● **Short exercise**:
Render each nonblank line of the entries below as a Markdown table with two columns: "Row" for the line's number and "Line" for its text.

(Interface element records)
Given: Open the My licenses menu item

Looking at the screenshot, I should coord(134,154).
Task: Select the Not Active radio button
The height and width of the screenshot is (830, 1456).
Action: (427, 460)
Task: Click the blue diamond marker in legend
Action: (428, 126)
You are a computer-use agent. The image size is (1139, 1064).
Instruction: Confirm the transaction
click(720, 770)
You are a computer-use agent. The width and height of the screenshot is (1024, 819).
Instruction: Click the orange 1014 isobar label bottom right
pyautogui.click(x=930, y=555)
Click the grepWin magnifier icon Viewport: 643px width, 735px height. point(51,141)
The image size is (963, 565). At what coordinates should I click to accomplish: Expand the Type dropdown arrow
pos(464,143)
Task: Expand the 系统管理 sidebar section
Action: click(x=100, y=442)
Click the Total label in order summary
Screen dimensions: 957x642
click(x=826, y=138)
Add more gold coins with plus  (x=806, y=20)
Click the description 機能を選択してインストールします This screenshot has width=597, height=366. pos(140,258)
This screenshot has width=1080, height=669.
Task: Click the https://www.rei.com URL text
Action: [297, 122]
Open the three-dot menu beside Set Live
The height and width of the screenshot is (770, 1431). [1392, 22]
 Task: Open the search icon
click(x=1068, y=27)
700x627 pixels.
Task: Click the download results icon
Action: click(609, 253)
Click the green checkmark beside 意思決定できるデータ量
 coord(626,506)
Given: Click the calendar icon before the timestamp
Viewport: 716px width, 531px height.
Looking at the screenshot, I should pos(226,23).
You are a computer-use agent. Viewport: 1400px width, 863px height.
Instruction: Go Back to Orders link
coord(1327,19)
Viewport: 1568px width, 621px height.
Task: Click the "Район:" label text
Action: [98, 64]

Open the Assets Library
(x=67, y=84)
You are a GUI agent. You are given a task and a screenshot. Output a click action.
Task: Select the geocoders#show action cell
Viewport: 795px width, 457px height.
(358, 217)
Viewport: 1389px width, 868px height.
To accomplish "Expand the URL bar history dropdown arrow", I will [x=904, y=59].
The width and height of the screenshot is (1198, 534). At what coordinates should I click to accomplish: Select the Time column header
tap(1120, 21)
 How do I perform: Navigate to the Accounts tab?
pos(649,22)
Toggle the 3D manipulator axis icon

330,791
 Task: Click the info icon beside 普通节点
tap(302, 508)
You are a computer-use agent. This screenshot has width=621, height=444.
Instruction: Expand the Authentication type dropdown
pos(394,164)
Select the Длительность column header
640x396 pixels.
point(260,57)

● **Exercise output**:
| Row | Line |
|---|---|
| 1 | Given: Open the My licenses menu item |
| 2 | Looking at the screenshot, I should coord(134,154). |
| 3 | Task: Select the Not Active radio button |
| 4 | The height and width of the screenshot is (830, 1456). |
| 5 | Action: (427, 460) |
| 6 | Task: Click the blue diamond marker in legend |
| 7 | Action: (428, 126) |
| 8 | You are a computer-use agent. The image size is (1139, 1064). |
| 9 | Instruction: Confirm the transaction |
| 10 | click(720, 770) |
| 11 | You are a computer-use agent. The width and height of the screenshot is (1024, 819). |
| 12 | Instruction: Click the orange 1014 isobar label bottom right |
| 13 | pyautogui.click(x=930, y=555) |
| 14 | Click the grepWin magnifier icon Viewport: 643px width, 735px height. point(51,141) |
| 15 | The image size is (963, 565). At what coordinates should I click to accomplish: Expand the Type dropdown arrow |
| 16 | pos(464,143) |
| 17 | Task: Expand the 系统管理 sidebar section |
| 18 | Action: click(x=100, y=442) |
| 19 | Click the Total label in order summary |
| 20 | Screen dimensions: 957x642 |
| 21 | click(x=826, y=138) |
| 22 | Add more gold coins with plus  (x=806, y=20) |
| 23 | Click the description 機能を選択してインストールします This screenshot has width=597, height=366. pos(140,258) |
| 24 | This screenshot has width=1080, height=669. |
| 25 | Task: Click the https://www.rei.com URL text |
| 26 | Action: [297, 122] |
| 27 | Open the three-dot menu beside Set Live |
| 28 | The height and width of the screenshot is (770, 1431). [1392, 22] |
| 29 |  Task: Open the search icon |
| 30 | click(x=1068, y=27) |
| 31 | 700x627 pixels. |
| 32 | Task: Click the download results icon |
| 33 | Action: click(609, 253) |
| 34 | Click the green checkmark beside 意思決定できるデータ量 |
| 35 |  coord(626,506) |
| 36 | Given: Click the calendar icon before the timestamp |
| 37 | Viewport: 716px width, 531px height. |
| 38 | Looking at the screenshot, I should pos(226,23). |
| 39 | You are a computer-use agent. Viewport: 1400px width, 863px height. |
| 40 | Instruction: Go Back to Orders link |
| 41 | coord(1327,19) |
| 42 | Viewport: 1568px width, 621px height. |
| 43 | Task: Click the "Район:" label text |
| 44 | Action: [98, 64] |
| 45 | Open the Assets Library |
| 46 | (x=67, y=84) |
| 47 | You are a GUI agent. You are given a task and a screenshot. Output a click action. |
| 48 | Task: Select the geocoders#show action cell |
| 49 | Viewport: 795px width, 457px height. |
| 50 | (358, 217) |
| 51 | Viewport: 1389px width, 868px height. |
| 52 | To accomplish "Expand the URL bar history dropdown arrow", I will [x=904, y=59]. |
| 53 | The width and height of the screenshot is (1198, 534). At what coordinates should I click to accomplish: Select the Time column header |
| 54 | tap(1120, 21) |
| 55 |  How do I perform: Navigate to the Accounts tab? |
| 56 | pos(649,22) |
| 57 | Toggle the 3D manipulator axis icon |
| 58 | 330,791 |
| 59 |  Task: Click the info icon beside 普通节点 |
| 60 | tap(302, 508) |
| 61 | You are a computer-use agent. This screenshot has width=621, height=444. |
| 62 | Instruction: Expand the Authentication type dropdown |
| 63 | pos(394,164) |
| 64 | Select the Длительность column header |
| 65 | 640x396 pixels. |
| 66 | point(260,57) |